Tout au long de son mandat, M. Assad s'est largement appuyé sur la même base de pouvoir que son père : sa secte alaouite, une ramification de l'islam chiite qui représente environ 10 % de la population. De nombreux postes de son gouvernement ont été confiés à des jeunes générations issues des mêmes familles que celles qui avaient travaillé pour son père. Il a également attiré des membres de la nouvelle classe moyenne créée par ses réformes, notamment d'importantes familles de marchands sunnites.
Assad s'est également tourné vers sa propre famille. Son frère cadet, Maher, dirigeait la Garde présidentielle d'élite et allait mener la répression contre le soulèvement. Leur sœur Bushra était une voix forte dans son cercle intérieur, avec son mari, le vice-ministre de la défense Assef Shawkat, jusqu'à ce qu'il soit tué dans un attentat à la bombe en 2012. Le cousin de Bashar, Rami Makhlouf, est devenu le plus grand homme d'affaires du pays, à la tête d'un empire financier, avant que les deux ne se brouillent et que Makhlouf ne soit mis à l'écart.
M. Assad a également confié de plus en plus de rôles clés à son épouse, Asma, avant qu'elle n'annonce en mai qu'elle suivait un traitement contre la leucémie et qu'elle se retire des feux de la rampe.
En 2011, lorsque des manifestations ont éclaté en Tunisie et en Égypte, renversant finalement leurs dirigeants, M. Assad a écarté la possibilité qu'une telle situation se produise dans son pays, insistant sur le fait que son régime était plus en phase avec son peuple. Lorsque la vague du printemps arabe a atteint la Syrie, ses forces de sécurité ont procédé à une répression brutale, tandis qu'Assad a toujours nié être confronté à une révolte populaire. Il a plutôt accusé des « terroristes soutenus par l'étranger » d'essayer de déstabiliser son régime.
Sa rhétorique a touché une corde sensible chez de nombreux groupes minoritaires de Syrie - notamment les chrétiens, les druzes et les chiites - ainsi que chez certains sunnites qui craignaient la perspective d'un pouvoir des extrémistes sunnites encore plus qu'ils n'appréciaient le régime autoritaire d'Assad.
Le soulèvement s'étant transformé en guerre civile, des millions de Syriens ont fui vers la Jordanie, la Turquie, l'Irak et le Liban, puis vers l'Europe.

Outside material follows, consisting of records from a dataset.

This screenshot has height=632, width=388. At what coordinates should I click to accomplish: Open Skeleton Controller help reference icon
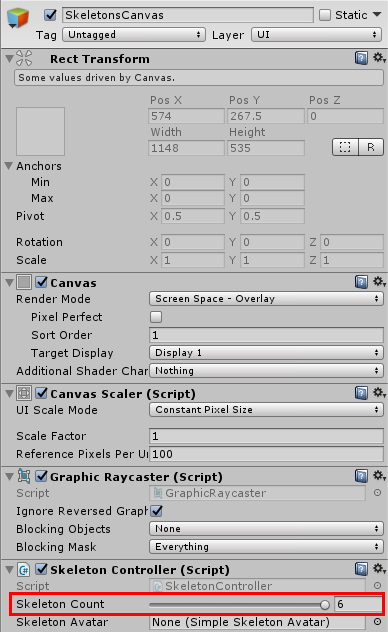pyautogui.click(x=361, y=569)
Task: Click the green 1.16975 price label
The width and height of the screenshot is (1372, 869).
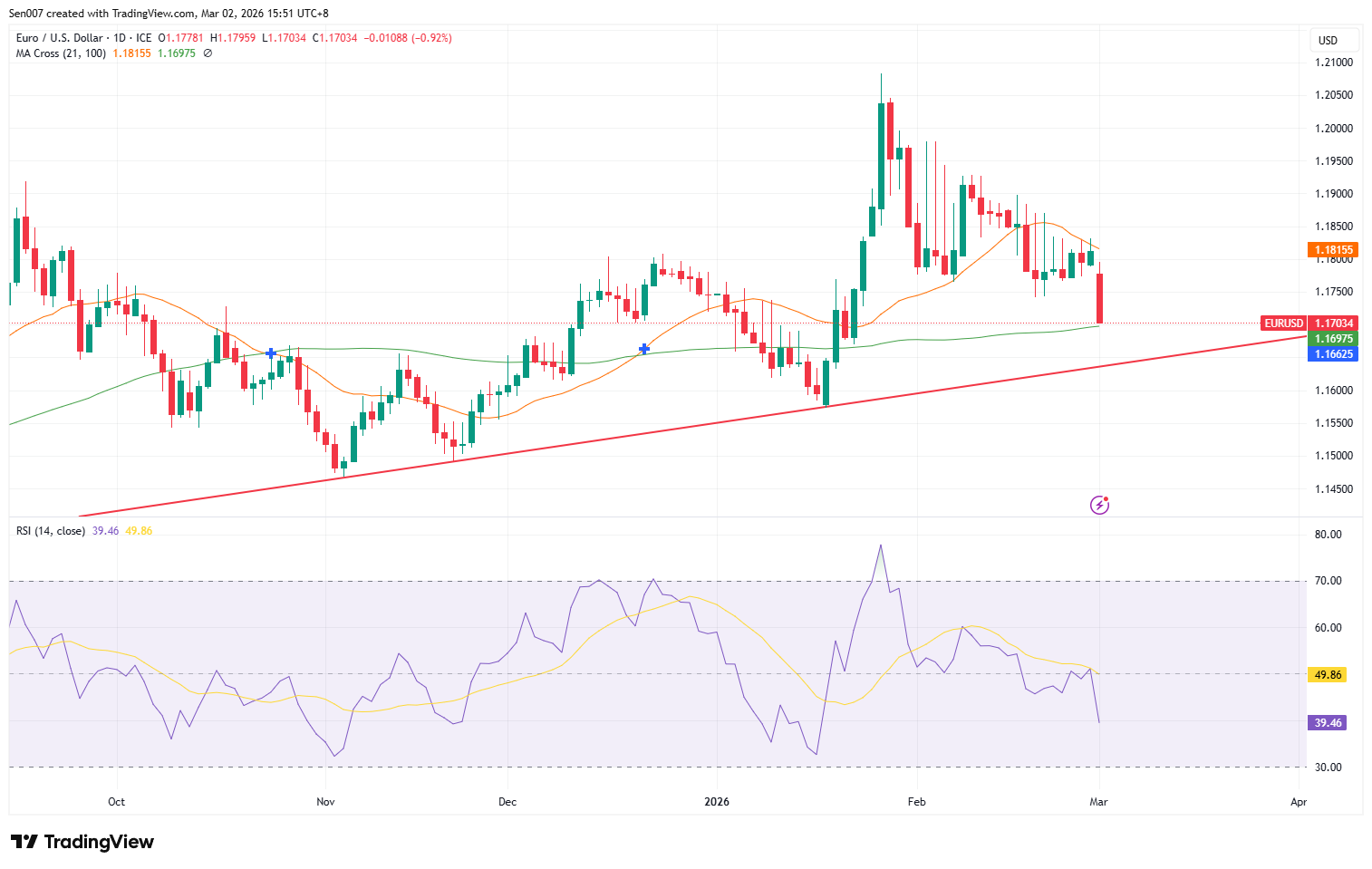Action: [1333, 338]
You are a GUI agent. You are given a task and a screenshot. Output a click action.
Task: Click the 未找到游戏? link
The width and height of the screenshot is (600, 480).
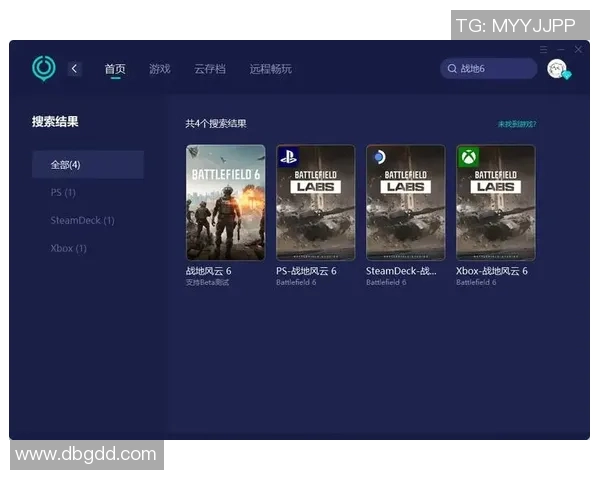517,124
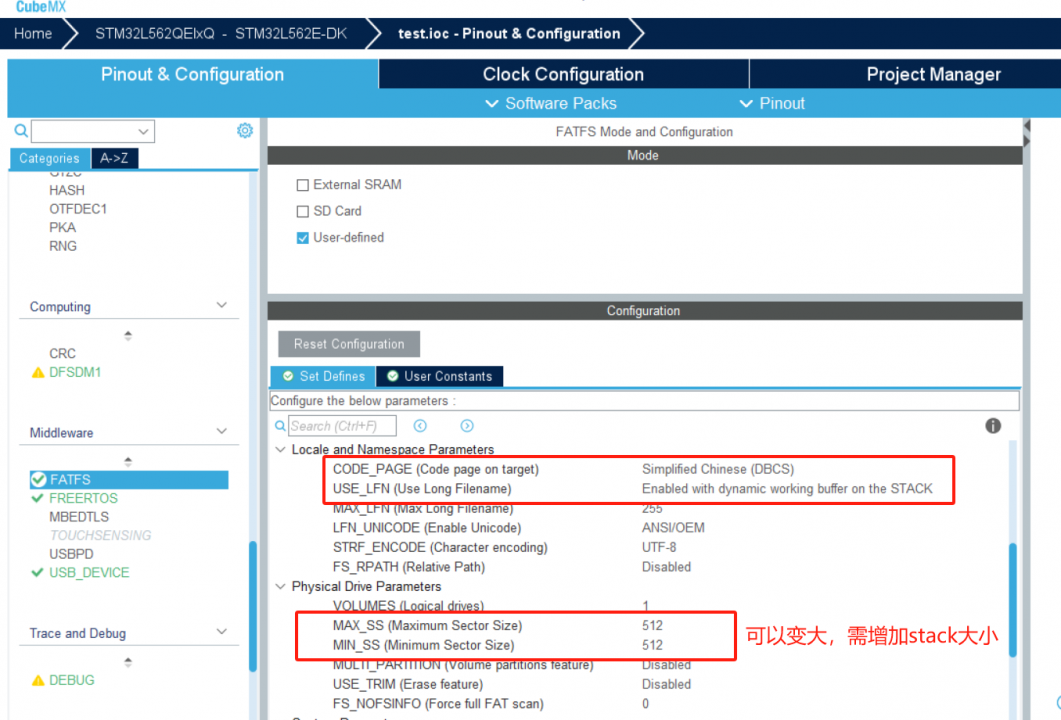Viewport: 1061px width, 720px height.
Task: Collapse the Physical Drive Parameters group
Action: (280, 586)
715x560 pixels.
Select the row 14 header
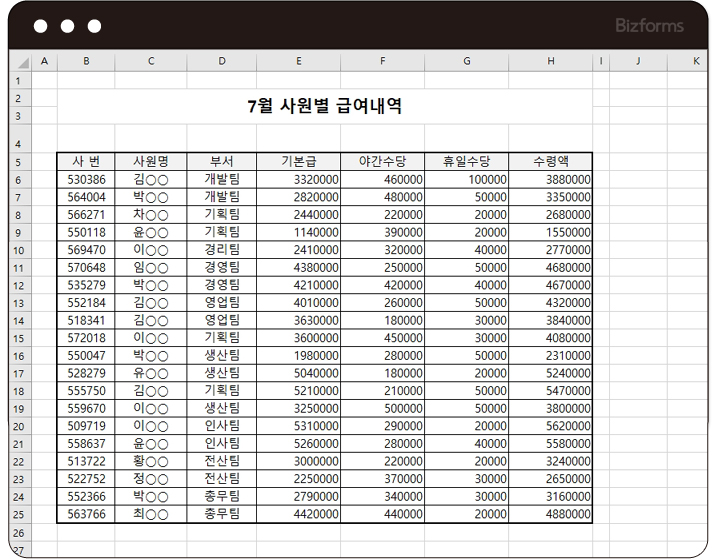20,320
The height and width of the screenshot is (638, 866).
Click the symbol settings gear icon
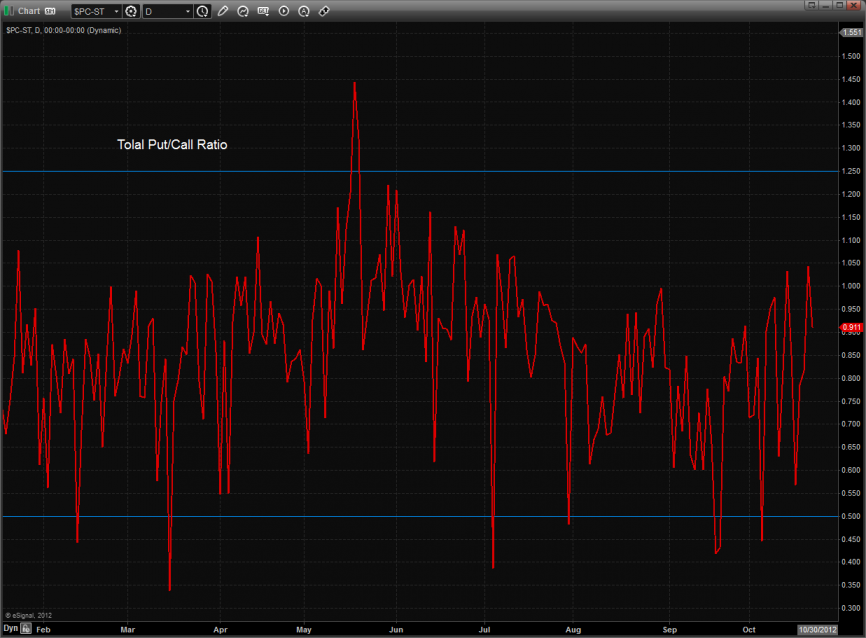point(130,11)
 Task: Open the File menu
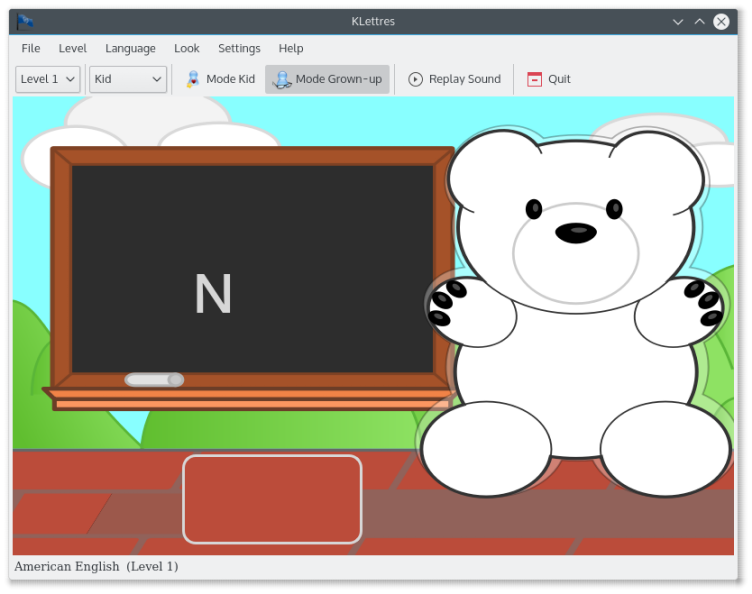[x=31, y=48]
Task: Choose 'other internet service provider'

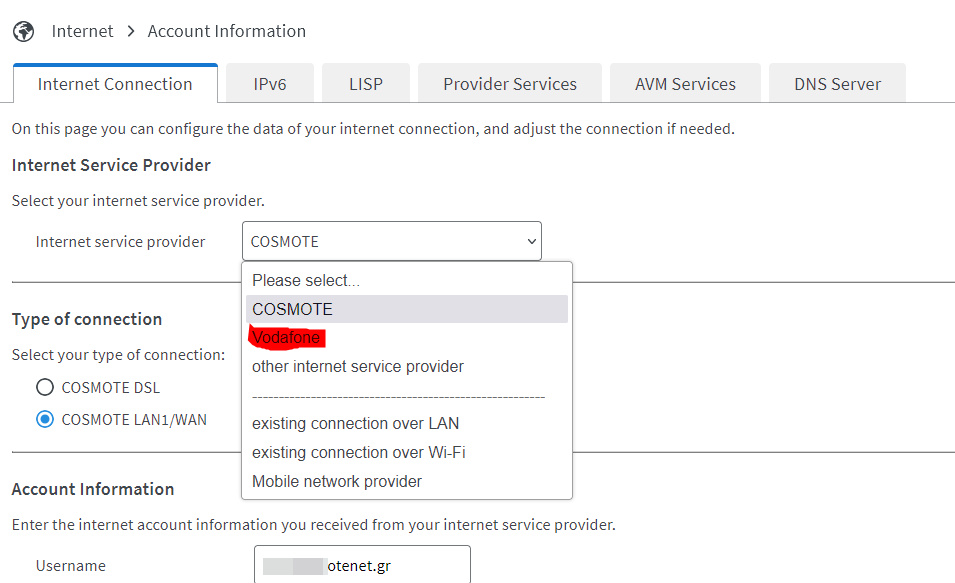Action: coord(358,367)
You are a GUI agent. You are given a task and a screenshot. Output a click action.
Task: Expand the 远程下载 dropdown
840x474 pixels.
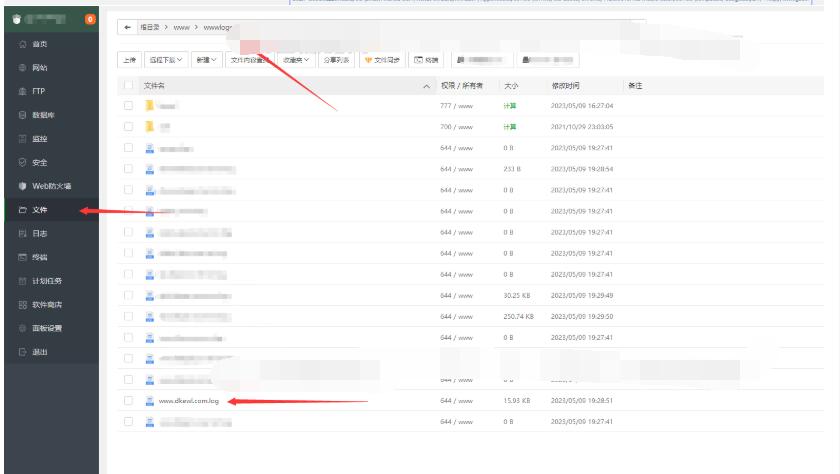click(166, 60)
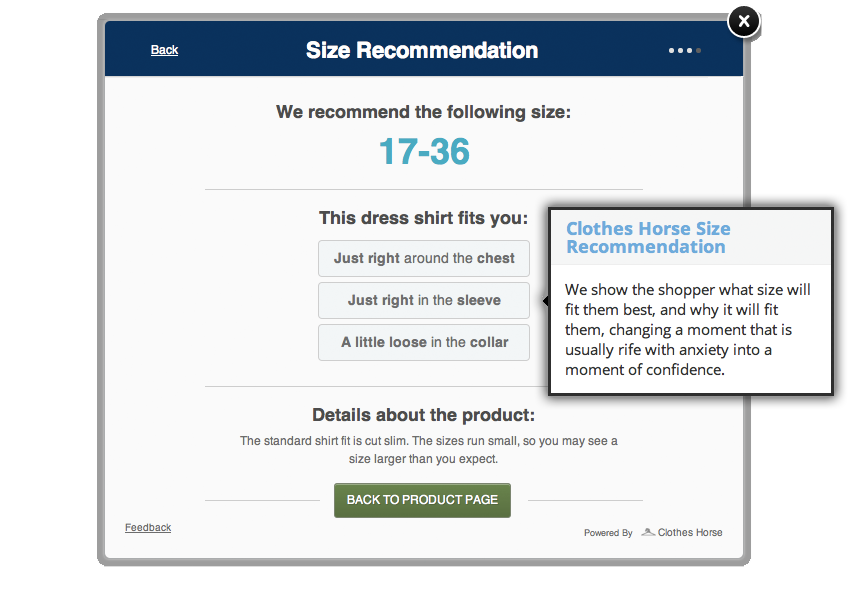The height and width of the screenshot is (600, 860).
Task: Click the "Details about the product" heading
Action: click(x=424, y=415)
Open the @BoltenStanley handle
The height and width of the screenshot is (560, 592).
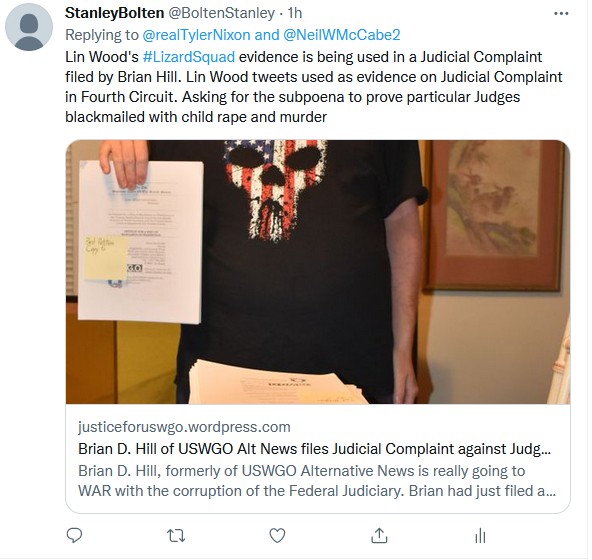pyautogui.click(x=221, y=13)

Ironiquement, le 26 février 2011, deux jours après la chute du président égyptien Hosni Moubarak et quelques jours avant que la vague de protestations du printemps arabe ne déferle sur son pays, M. Assad a envoyé par courrier électronique une blague qu'il avait trouvée et qui se moquait de l'obstination du dirigeant égyptien à refuser de quitter le pouvoir.